As I walked down the aisle trying to decide which seat to take on the train, I walked by two young guys speaking a foreign language.  I took the seat behind them, convinced they had a good story.  Though I’m convinced everyone has a good story…

I could not tell what language they were speaking but soon one of them pulled out a video camera and pointed it himself saying, “This is day two of our trip….” in perfect English – no hint of an accent.  Day two of a trip?  Oh how jealous I was!   Where were they going?  What was the occasion?  Where were they from?  I tried to read the book I had brought with me, but couldn’t concentrate as I was trying to catch anything from them that might answer my questions.

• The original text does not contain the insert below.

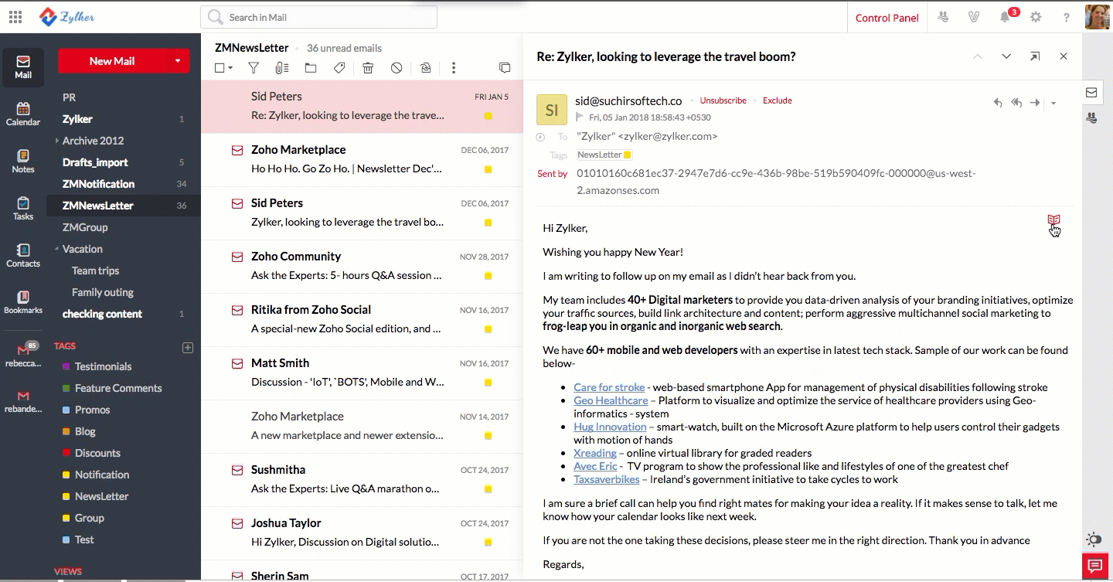Open the Care for stroke link

609,387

After a couple of stops, I scooted from my window seat, across the empty middle seat, sat in the aisle seat and peeked my head in between them.  “Excuse me,” I said, “but where are you two from?”  They looked startled for a minute, but then said the Netherlands.  I then asked what brought them here and about their trip.  One had just finished a year in the states, the other just a few months.  They decided to take this trip last year in math class when one proposed a trip around the US and the other said, “Sure!”  Why didn’t I have friends like this in high school?

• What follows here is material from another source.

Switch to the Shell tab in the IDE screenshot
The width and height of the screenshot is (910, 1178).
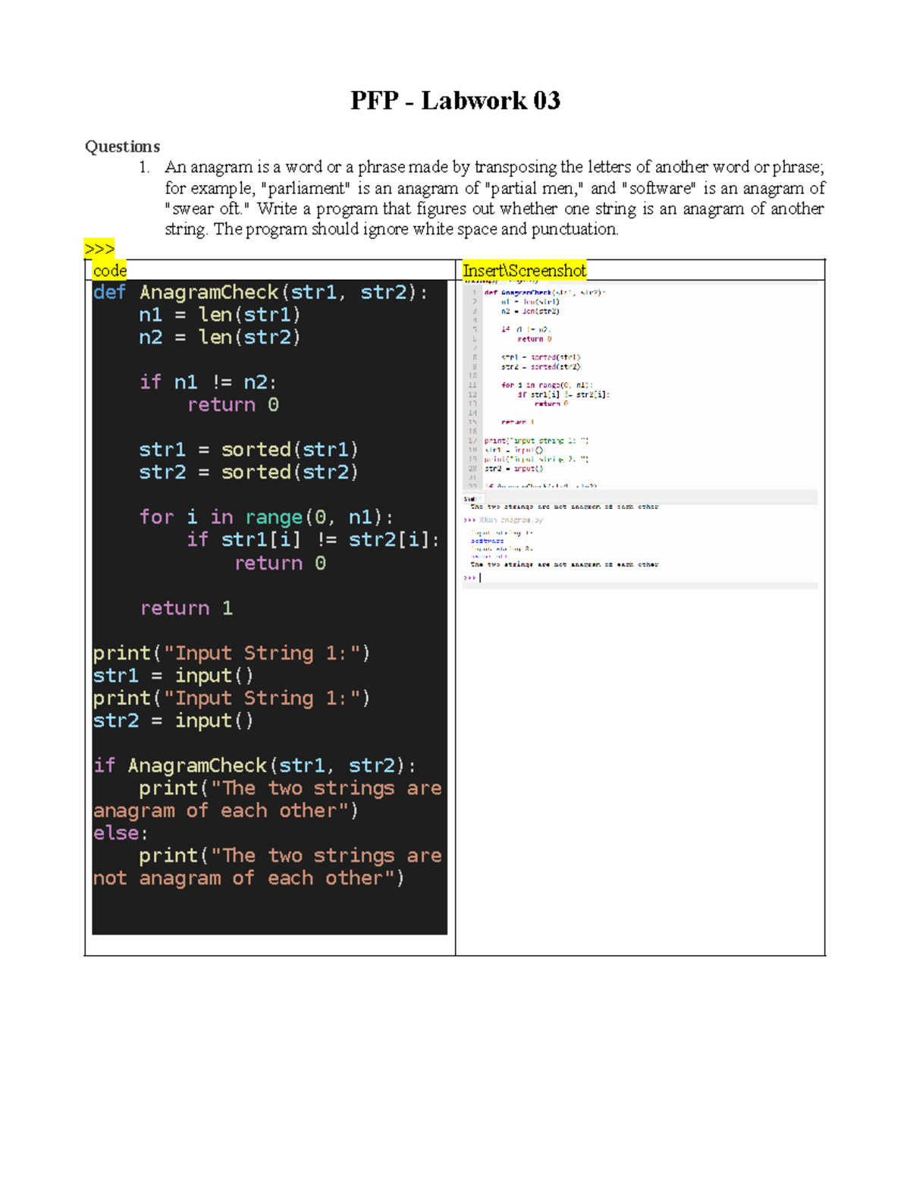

They were going to the city, then to Niagara Falls, then out to Boston.  I said I lived in Boston for six years and they asked where they should go besides the Freedom Trail.  I gave them some advice, then got the sense they thought it a little odd that I was so excited about their trip, so I told them to have a good time as I scooted back to my seat.

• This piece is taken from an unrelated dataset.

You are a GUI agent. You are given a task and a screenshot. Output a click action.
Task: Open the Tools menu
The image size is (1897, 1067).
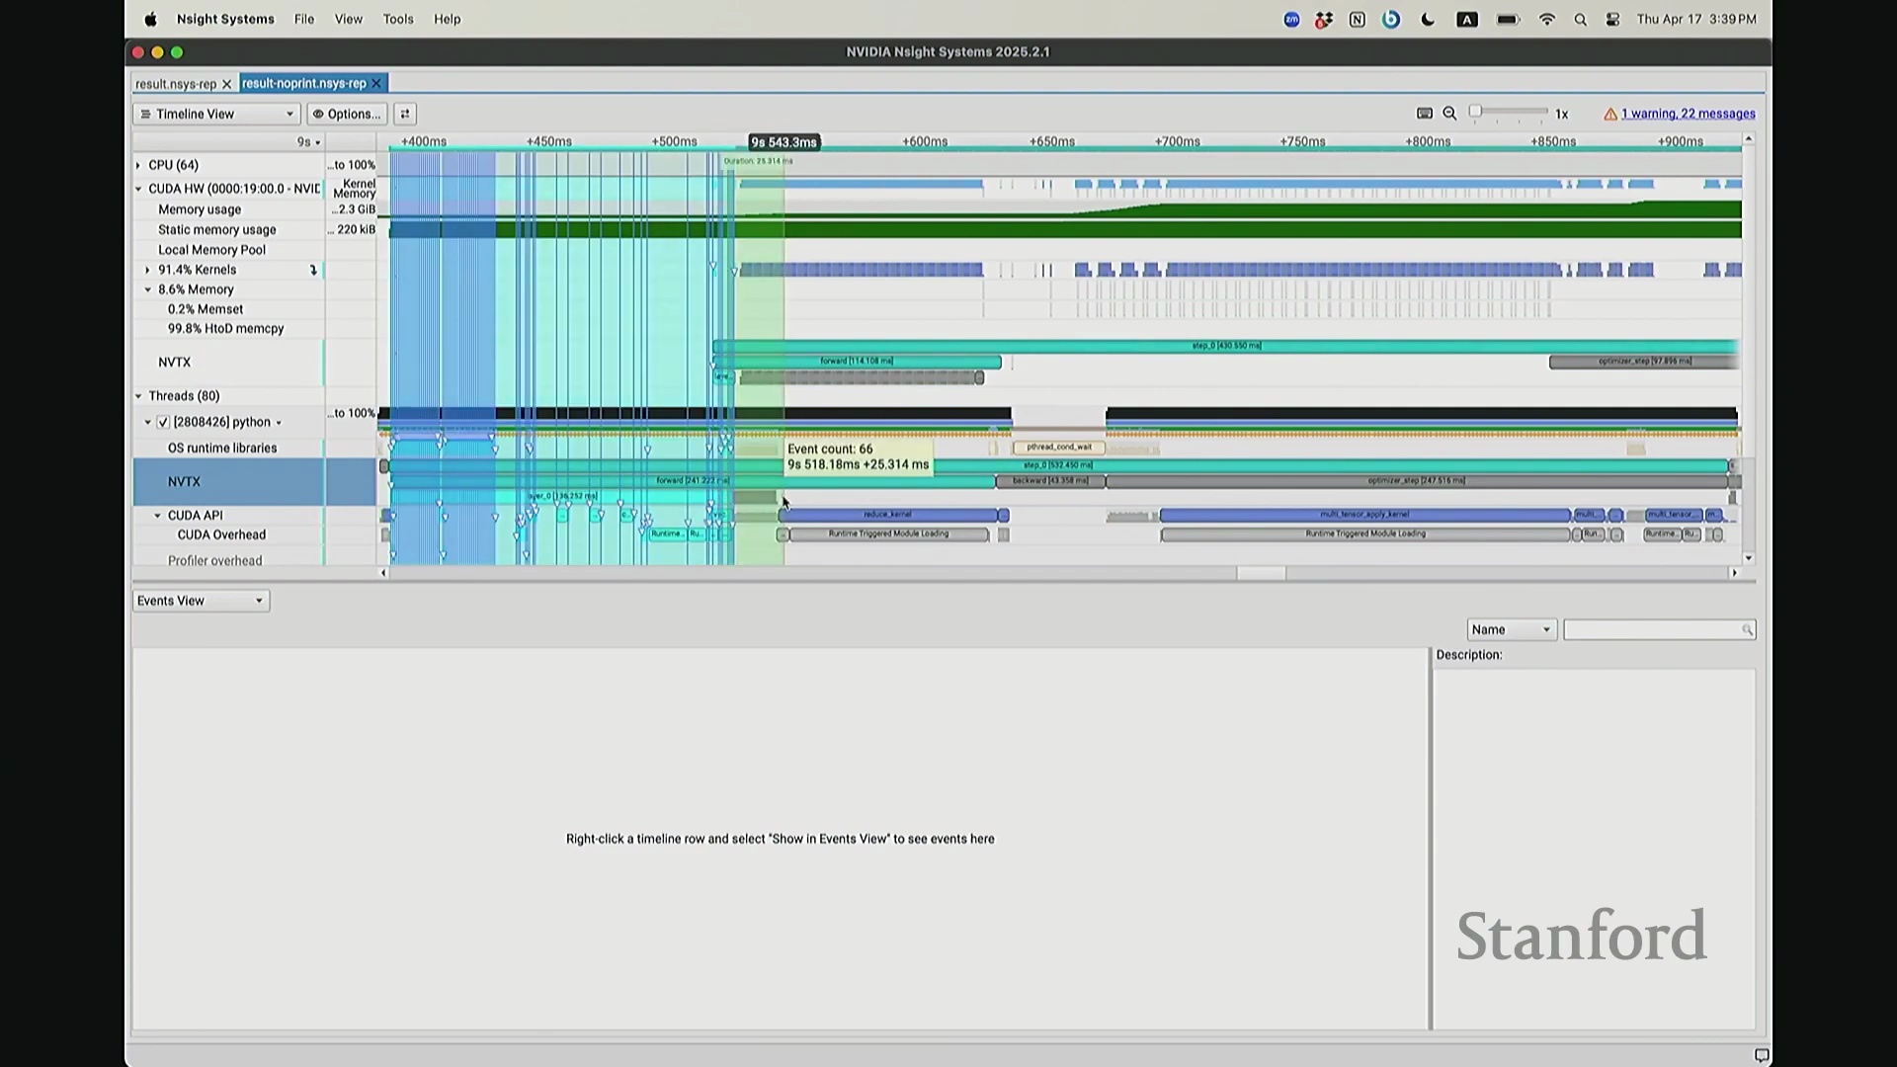click(398, 20)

A couple stops later a guy sat down in the aisle seat at the end of my row.  I got the smile and hello that invited conversation and dove in.  This guy has been working in the city for six years at an advertising company.  I found this odd as he was in jeans and sweatshirt, but he didn’t seem to want to talk about work, so we went on to other topics.  He made a comment about the guys in front of us and I proceeded to tell him their story.  At the part where I said I lived in Boston for six years he said he did too.  I said something about the Farmers Market and it turns out he’s a vegetarian and has been for 25 years.  We talked about cooking and got into fish – something I don’t know much about cooking but would like to learn.  He told me a couple places I could get fish, told me the best ones to start out preparing, and when asked gave me a couple ways to prepare them.  “You cover the chunks in a little milk, then you put together some corn meal, flour, salt and pepper.  Put them in that, then bake them.  That’s what they call ‘oven-fried.'”  Oven-fried?  I’d heard of that, I said, but had no idea what it was.  Hmph.  Who knew.

I got off the train to meet a friend for lunch.  We decided to head to one of the historic sites that had a cafe as well.  We got our admission ticket and headed for a tour of the manor house.  Then we were encouraged to tour the mill house.  Guess what they were milling?  Corn.  Guess what they were selling?  Corn meal.  Guess who bought some?  🙂   Not sure I’ll make some oven-fried fish, but some corn meal biscuits do sound good.